Bogusław Sadowski jest absolwentem studium pielęgniarskiego. Pod szyldem swej szczecińskiej firmy Pomorskie Centrum Profilaktyki i Opieki Zdrowotnej od co najmniej kilku miesięcy jeździ do szkół i przedszkoli osteobusem. Odpłatnie przeprowadza w nim – jak deklaruje – badania densytometryczne masy kostnej stosowane w wykrywaniu osteoporozy.
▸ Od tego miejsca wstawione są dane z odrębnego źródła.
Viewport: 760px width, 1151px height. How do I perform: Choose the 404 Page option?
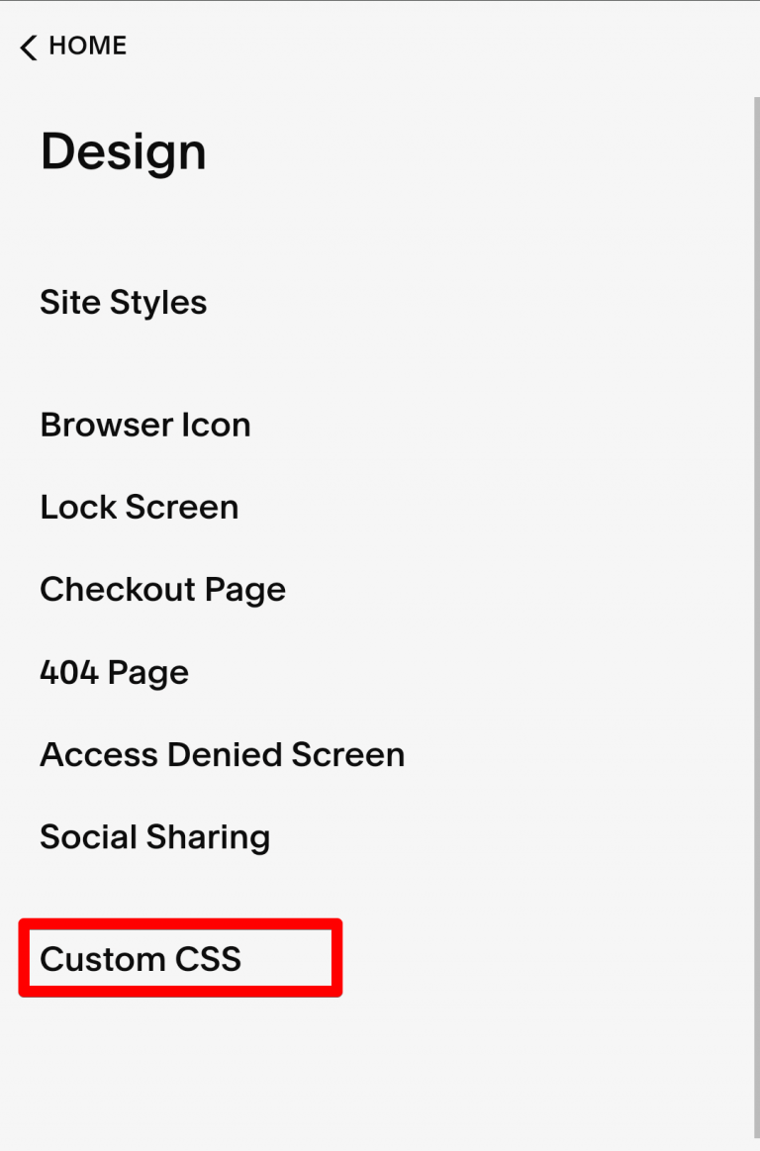click(x=115, y=672)
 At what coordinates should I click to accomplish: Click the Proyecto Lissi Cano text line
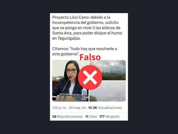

Uzgadnia wizyty z dyrektorami placówek. Ostatnio krążył po Kaszubach. Jako „specjalista badań densytometrycznych” zbadał m.in. dziesięcioletnią uczennicę Parafialnej Szkoły Podstawowej im. św. Franciszka z Asyżu w Żukowie. Wziął za to 30 zł.
– Córka była przestraszona. Z diagnozy wynikało, że ma kości jak trzyletnie dziecko – opowiada „Rz” matka. Jak mówi, Sadowski zalecił jej córce stosowanie preparatu za 120 zł oferowanego w sklepie internetowym. Nazwy preparatów i „pożytki płynące z badań” są też wymienione na stronie osteobusa.
Matka nie uwierzyła tej diagnozie. Skonsultowała się z lekarzem. – Powiedział, że taka diagnoza możliwa jest po wielu długich, skomplikowanych badaniach, a wskaźniki przedstawione na wykresie stosowane są dla dorosłych – dodaje. Potwierdzają to lekarze zajmujący się schorzeniami kości u dzieci. – Specjalista badań densytometrycznych? Nie słyszałam o takim tytule – dziwi się doktor Magdalena Neuman-Łaniec ze szpitala dziecięcego w Gdańsku. A po obejrzeniu wyników dodaje: – To nie jest badanie densytometryczne.
– Wydaje mi się, że to sprawa dla organów ścigania – mówi Tadeusz Podczarski, dyrektor szpitala dziecięcego w Gdańsku.